__BRIEF__.
Return every one of the records below without any change, reproducing each line character for character.

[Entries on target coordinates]
● ● ● ●
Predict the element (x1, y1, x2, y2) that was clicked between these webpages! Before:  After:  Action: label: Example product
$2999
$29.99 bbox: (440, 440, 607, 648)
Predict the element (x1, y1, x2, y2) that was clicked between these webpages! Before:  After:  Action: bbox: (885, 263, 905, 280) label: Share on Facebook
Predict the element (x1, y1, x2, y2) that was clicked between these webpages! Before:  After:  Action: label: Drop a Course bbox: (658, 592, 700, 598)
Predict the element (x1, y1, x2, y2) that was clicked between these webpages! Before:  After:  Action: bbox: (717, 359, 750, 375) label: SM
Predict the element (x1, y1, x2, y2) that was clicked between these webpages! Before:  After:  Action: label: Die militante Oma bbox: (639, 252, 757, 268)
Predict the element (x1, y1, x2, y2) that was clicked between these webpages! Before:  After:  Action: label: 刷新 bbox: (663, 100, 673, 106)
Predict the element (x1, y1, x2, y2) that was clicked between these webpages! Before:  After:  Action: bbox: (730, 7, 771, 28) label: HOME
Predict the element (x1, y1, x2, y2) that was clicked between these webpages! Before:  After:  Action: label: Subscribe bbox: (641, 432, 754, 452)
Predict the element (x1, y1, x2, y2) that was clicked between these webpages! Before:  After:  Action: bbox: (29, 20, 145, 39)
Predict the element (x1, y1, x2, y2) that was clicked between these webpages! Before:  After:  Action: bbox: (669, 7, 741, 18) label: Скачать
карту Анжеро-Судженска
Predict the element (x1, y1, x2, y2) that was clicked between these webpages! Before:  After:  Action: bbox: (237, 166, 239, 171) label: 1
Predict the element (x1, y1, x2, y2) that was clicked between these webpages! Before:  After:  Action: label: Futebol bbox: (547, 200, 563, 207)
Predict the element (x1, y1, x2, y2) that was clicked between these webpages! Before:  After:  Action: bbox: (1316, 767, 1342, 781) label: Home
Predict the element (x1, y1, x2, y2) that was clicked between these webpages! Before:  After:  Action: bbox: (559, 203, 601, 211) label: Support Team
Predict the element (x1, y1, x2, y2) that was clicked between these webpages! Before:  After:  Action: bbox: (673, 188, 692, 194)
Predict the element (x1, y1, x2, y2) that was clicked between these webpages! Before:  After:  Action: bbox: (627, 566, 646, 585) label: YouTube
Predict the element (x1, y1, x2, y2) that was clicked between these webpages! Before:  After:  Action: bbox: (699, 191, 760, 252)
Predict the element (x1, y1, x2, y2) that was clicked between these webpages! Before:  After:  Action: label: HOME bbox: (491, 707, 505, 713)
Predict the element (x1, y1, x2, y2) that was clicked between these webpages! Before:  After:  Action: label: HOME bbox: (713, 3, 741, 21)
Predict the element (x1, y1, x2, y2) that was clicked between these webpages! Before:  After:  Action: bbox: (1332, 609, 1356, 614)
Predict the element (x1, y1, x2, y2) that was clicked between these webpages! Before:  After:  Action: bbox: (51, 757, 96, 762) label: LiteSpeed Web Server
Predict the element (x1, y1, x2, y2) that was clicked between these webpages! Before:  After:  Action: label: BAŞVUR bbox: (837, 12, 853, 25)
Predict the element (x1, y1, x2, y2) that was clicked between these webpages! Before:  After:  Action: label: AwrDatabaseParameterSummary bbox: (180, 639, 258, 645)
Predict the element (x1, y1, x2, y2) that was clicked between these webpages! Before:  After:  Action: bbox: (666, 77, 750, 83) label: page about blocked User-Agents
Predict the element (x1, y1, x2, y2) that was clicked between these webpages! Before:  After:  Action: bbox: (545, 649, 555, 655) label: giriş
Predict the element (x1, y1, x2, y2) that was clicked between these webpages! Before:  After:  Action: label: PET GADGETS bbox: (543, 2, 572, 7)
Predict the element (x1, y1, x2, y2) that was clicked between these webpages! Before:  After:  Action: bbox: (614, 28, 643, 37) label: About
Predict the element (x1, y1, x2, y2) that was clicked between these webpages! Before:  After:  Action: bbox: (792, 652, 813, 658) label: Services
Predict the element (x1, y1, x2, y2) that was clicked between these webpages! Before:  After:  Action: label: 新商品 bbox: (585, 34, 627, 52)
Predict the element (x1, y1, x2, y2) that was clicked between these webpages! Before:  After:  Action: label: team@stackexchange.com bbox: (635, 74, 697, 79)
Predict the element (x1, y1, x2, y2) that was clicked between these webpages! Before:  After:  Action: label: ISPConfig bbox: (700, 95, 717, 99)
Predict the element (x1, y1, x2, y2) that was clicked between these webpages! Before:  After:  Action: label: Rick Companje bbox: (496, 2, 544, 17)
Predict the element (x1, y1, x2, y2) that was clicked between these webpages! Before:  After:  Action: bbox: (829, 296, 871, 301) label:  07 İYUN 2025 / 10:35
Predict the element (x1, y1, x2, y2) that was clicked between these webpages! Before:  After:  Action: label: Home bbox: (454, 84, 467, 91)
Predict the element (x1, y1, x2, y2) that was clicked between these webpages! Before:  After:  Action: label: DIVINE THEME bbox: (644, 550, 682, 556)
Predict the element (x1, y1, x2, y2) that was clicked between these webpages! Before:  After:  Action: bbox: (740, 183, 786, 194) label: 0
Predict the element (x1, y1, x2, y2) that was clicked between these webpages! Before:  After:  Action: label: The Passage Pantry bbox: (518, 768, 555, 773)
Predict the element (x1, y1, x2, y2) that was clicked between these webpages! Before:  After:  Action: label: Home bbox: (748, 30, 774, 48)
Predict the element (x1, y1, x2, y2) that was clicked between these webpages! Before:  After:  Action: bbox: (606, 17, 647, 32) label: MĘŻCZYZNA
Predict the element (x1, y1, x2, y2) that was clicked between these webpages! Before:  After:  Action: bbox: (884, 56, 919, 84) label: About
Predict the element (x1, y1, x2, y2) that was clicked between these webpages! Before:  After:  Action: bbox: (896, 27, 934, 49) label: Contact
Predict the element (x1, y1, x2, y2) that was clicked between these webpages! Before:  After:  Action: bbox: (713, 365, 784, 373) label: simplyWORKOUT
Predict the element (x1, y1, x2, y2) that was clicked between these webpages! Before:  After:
● ● ● ●
__EXERCISE RESPONSE__.
Predict the element (x1, y1, x2, y2) that was clicked between these webpages! Before:  After:  Action: label: Example product
$2999
$29.99 bbox: (440, 440, 607, 648)
Predict the element (x1, y1, x2, y2) that was clicked between these webpages! Before:  After:  Action: bbox: (885, 263, 905, 280) label: Share on Facebook
Predict the element (x1, y1, x2, y2) that was clicked between these webpages! Before:  After:  Action: label: Drop a Course bbox: (658, 592, 700, 598)
Predict the element (x1, y1, x2, y2) that was clicked between these webpages! Before:  After:  Action: bbox: (717, 359, 750, 375) label: SM
Predict the element (x1, y1, x2, y2) that was clicked between these webpages! Before:  After:  Action: label: Die militante Oma bbox: (639, 252, 757, 268)
Predict the element (x1, y1, x2, y2) that was clicked between these webpages! Before:  After:  Action: label: 刷新 bbox: (663, 100, 673, 106)
Predict the element (x1, y1, x2, y2) that was clicked between these webpages! Before:  After:  Action: bbox: (730, 7, 771, 28) label: HOME
Predict the element (x1, y1, x2, y2) that was clicked between these webpages! Before:  After:  Action: label: Subscribe bbox: (641, 432, 754, 452)
Predict the element (x1, y1, x2, y2) that was clicked between these webpages! Before:  After:  Action: bbox: (29, 20, 145, 39)
Predict the element (x1, y1, x2, y2) that was clicked between these webpages! Before:  After:  Action: bbox: (669, 7, 741, 18) label: Скачать
карту Анжеро-Судженска
Predict the element (x1, y1, x2, y2) that was clicked between these webpages! Before:  After:  Action: bbox: (237, 166, 239, 171) label: 1
Predict the element (x1, y1, x2, y2) that was clicked between these webpages! Before:  After:  Action: label: Futebol bbox: (547, 200, 563, 207)
Predict the element (x1, y1, x2, y2) that was clicked between these webpages! Before:  After:  Action: bbox: (1316, 767, 1342, 781) label: Home
Predict the element (x1, y1, x2, y2) that was clicked between these webpages! Before:  After:  Action: bbox: (559, 203, 601, 211) label: Support Team
Predict the element (x1, y1, x2, y2) that was clicked between these webpages! Before:  After:  Action: bbox: (673, 188, 692, 194)
Predict the element (x1, y1, x2, y2) that was clicked between these webpages! Before:  After:  Action: bbox: (627, 566, 646, 585) label: YouTube
Predict the element (x1, y1, x2, y2) that was clicked between these webpages! Before:  After:  Action: bbox: (699, 191, 760, 252)
Predict the element (x1, y1, x2, y2) that was clicked between these webpages! Before:  After:  Action: label: HOME bbox: (491, 707, 505, 713)
Predict the element (x1, y1, x2, y2) that was clicked between these webpages! Before:  After:  Action: label: HOME bbox: (713, 3, 741, 21)
Predict the element (x1, y1, x2, y2) that was clicked between these webpages! Before:  After:  Action: bbox: (1332, 609, 1356, 614)
Predict the element (x1, y1, x2, y2) that was clicked between these webpages! Before:  After:  Action: bbox: (51, 757, 96, 762) label: LiteSpeed Web Server
Predict the element (x1, y1, x2, y2) that was clicked between these webpages! Before:  After:  Action: label: BAŞVUR bbox: (837, 12, 853, 25)
Predict the element (x1, y1, x2, y2) that was clicked between these webpages! Before:  After:  Action: label: AwrDatabaseParameterSummary bbox: (180, 639, 258, 645)
Predict the element (x1, y1, x2, y2) that was clicked between these webpages! Before:  After:  Action: bbox: (666, 77, 750, 83) label: page about blocked User-Agents
Predict the element (x1, y1, x2, y2) that was clicked between these webpages! Before:  After:  Action: bbox: (545, 649, 555, 655) label: giriş
Predict the element (x1, y1, x2, y2) that was clicked between these webpages! Before:  After:  Action: label: PET GADGETS bbox: (543, 2, 572, 7)
Predict the element (x1, y1, x2, y2) that was clicked between these webpages! Before:  After:  Action: bbox: (614, 28, 643, 37) label: About
Predict the element (x1, y1, x2, y2) that was clicked between these webpages! Before:  After:  Action: bbox: (792, 652, 813, 658) label: Services
Predict the element (x1, y1, x2, y2) that was clicked between these webpages! Before:  After:  Action: label: 新商品 bbox: (585, 34, 627, 52)
Predict the element (x1, y1, x2, y2) that was clicked between these webpages! Before:  After:  Action: label: team@stackexchange.com bbox: (635, 74, 697, 79)
Predict the element (x1, y1, x2, y2) that was clicked between these webpages! Before:  After:  Action: label: ISPConfig bbox: (700, 95, 717, 99)
Predict the element (x1, y1, x2, y2) that was clicked between these webpages! Before:  After:  Action: label: Rick Companje bbox: (496, 2, 544, 17)
Predict the element (x1, y1, x2, y2) that was clicked between these webpages! Before:  After:  Action: bbox: (829, 296, 871, 301) label:  07 İYUN 2025 / 10:35
Predict the element (x1, y1, x2, y2) that was clicked between these webpages! Before:  After:  Action: label: Home bbox: (454, 84, 467, 91)
Predict the element (x1, y1, x2, y2) that was clicked between these webpages! Before:  After:  Action: label: DIVINE THEME bbox: (644, 550, 682, 556)
Predict the element (x1, y1, x2, y2) that was clicked between these webpages! Before:  After:  Action: bbox: (740, 183, 786, 194) label: 0
Predict the element (x1, y1, x2, y2) that was clicked between these webpages! Before:  After:  Action: label: The Passage Pantry bbox: (518, 768, 555, 773)
Predict the element (x1, y1, x2, y2) that was clicked between these webpages! Before:  After:  Action: label: Home bbox: (748, 30, 774, 48)
Predict the element (x1, y1, x2, y2) that was clicked between these webpages! Before:  After:  Action: bbox: (606, 17, 647, 32) label: MĘŻCZYZNA
Predict the element (x1, y1, x2, y2) that was clicked between these webpages! Before:  After:  Action: bbox: (884, 56, 919, 84) label: About
Predict the element (x1, y1, x2, y2) that was clicked between these webpages! Before:  After:  Action: bbox: (896, 27, 934, 49) label: Contact
Predict the element (x1, y1, x2, y2) that was clicked between these webpages! Before:  After:  Action: bbox: (713, 365, 784, 373) label: simplyWORKOUT
Predict the element (x1, y1, x2, y2) that was clicked between these webpages! Before:  After:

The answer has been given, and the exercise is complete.